==== Input data ====

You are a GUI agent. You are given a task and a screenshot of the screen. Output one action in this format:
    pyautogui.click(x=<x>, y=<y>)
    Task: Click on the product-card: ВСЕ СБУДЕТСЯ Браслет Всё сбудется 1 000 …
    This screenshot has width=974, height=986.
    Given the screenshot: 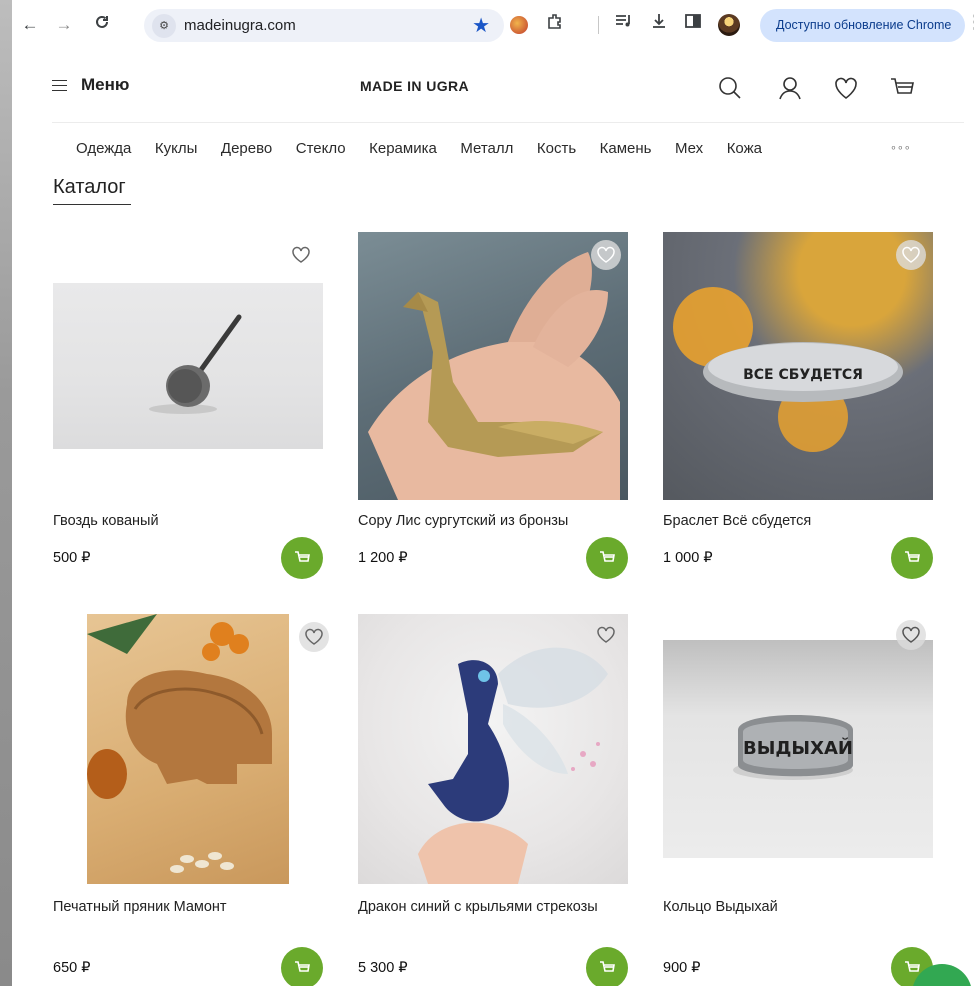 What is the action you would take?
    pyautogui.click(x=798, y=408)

====

## Written task:
Rewrite everything from the beginning of the listing down to the line containing "Task: Click on" as a numbered list, skipping any blank lines.

## Worked solution:
1. You are a GUI agent. You are given a task and a screenshot of the screen. Output one action in this format:
2.     pyautogui.click(x=<x>, y=<y>)
3.     Task: Click on the product-card: ВСЕ СБУДЕТСЯ Браслет Всё сбудется 1 000 …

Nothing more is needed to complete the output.